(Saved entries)

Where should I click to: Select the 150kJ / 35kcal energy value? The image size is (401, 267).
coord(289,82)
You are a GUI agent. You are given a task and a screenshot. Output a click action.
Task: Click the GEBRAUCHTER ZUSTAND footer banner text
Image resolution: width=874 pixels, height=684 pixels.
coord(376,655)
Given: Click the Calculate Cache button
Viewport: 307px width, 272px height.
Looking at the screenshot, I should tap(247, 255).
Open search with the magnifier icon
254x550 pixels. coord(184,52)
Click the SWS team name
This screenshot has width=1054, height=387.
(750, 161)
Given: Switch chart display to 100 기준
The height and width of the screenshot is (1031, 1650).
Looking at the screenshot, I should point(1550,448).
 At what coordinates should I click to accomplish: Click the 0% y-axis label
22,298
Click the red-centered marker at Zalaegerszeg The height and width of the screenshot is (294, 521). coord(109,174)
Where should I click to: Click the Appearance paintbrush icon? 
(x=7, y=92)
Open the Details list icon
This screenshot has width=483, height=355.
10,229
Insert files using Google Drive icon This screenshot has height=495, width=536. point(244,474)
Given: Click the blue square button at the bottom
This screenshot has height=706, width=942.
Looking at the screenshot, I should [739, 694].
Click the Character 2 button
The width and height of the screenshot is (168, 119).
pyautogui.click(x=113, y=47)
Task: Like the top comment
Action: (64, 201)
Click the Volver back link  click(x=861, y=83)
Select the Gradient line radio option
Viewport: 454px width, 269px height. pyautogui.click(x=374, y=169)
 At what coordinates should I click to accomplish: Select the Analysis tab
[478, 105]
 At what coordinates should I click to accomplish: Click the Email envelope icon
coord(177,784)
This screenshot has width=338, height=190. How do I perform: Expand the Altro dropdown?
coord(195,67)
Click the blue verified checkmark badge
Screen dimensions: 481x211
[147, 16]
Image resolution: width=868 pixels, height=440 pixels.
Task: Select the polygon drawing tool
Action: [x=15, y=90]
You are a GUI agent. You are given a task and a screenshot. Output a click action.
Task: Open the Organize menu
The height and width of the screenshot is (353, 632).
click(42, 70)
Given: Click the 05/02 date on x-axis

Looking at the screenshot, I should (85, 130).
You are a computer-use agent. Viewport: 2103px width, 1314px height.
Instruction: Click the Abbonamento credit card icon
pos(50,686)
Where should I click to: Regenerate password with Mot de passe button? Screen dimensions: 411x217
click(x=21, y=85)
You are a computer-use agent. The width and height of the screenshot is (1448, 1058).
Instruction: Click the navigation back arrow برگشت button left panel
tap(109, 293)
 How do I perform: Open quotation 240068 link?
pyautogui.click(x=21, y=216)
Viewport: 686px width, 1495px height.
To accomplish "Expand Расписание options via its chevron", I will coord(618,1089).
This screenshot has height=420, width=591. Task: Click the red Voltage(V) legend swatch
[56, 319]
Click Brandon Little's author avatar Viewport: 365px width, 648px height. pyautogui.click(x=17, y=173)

:: TASK GOAL ::
Type out the records again exactly, line for line.

:: SOLUTION ::
Where should I click to: Select the 150kJ / 35kcal energy value? The image size is (401, 267).
coord(289,82)
You are a GUI agent. You are given a task and a screenshot. Output a click action.
Task: Click the GEBRAUCHTER ZUSTAND footer banner text
Image resolution: width=874 pixels, height=684 pixels.
coord(376,655)
Given: Click the Calculate Cache button
Viewport: 307px width, 272px height.
Looking at the screenshot, I should tap(247, 255).
Open search with the magnifier icon
254x550 pixels. coord(184,52)
Click the SWS team name
This screenshot has width=1054, height=387.
(750, 161)
Given: Switch chart display to 100 기준
The height and width of the screenshot is (1031, 1650).
Looking at the screenshot, I should point(1550,448).
 At what coordinates should I click to accomplish: Click the 0% y-axis label
22,298
Click the red-centered marker at Zalaegerszeg The height and width of the screenshot is (294, 521). coord(109,174)
Where should I click to: Click the Appearance paintbrush icon? 
(x=7, y=92)
Open the Details list icon
This screenshot has width=483, height=355.
10,229
Insert files using Google Drive icon This screenshot has height=495, width=536. point(244,474)
Given: Click the blue square button at the bottom
This screenshot has height=706, width=942.
Looking at the screenshot, I should [739, 694].
Click the Character 2 button
The width and height of the screenshot is (168, 119).
pyautogui.click(x=113, y=47)
Task: Like the top comment
Action: (64, 201)
Click the Volver back link  click(x=861, y=83)
Select the Gradient line radio option
Viewport: 454px width, 269px height. pyautogui.click(x=374, y=169)
 At what coordinates should I click to accomplish: Select the Analysis tab
[478, 105]
 At what coordinates should I click to accomplish: Click the Email envelope icon
coord(177,784)
This screenshot has width=338, height=190. How do I perform: Expand the Altro dropdown?
coord(195,67)
Click the blue verified checkmark badge
Screen dimensions: 481x211
[147, 16]
Image resolution: width=868 pixels, height=440 pixels.
Task: Select the polygon drawing tool
Action: [x=15, y=90]
You are a GUI agent. You are given a task and a screenshot. Output a click action.
Task: Open the Organize menu
The height and width of the screenshot is (353, 632).
click(42, 70)
Given: Click the 05/02 date on x-axis

Looking at the screenshot, I should (85, 130).
You are a computer-use agent. Viewport: 2103px width, 1314px height.
Instruction: Click the Abbonamento credit card icon
pos(50,686)
Where should I click to: Regenerate password with Mot de passe button? Screen dimensions: 411x217
click(x=21, y=85)
You are a computer-use agent. The width and height of the screenshot is (1448, 1058).
Instruction: Click the navigation back arrow برگشت button left panel
tap(109, 293)
 How do I perform: Open quotation 240068 link?
pyautogui.click(x=21, y=216)
Viewport: 686px width, 1495px height.
To accomplish "Expand Расписание options via its chevron", I will coord(618,1089).
This screenshot has height=420, width=591. Task: Click the red Voltage(V) legend swatch
[56, 319]
Click Brandon Little's author avatar Viewport: 365px width, 648px height. pyautogui.click(x=17, y=173)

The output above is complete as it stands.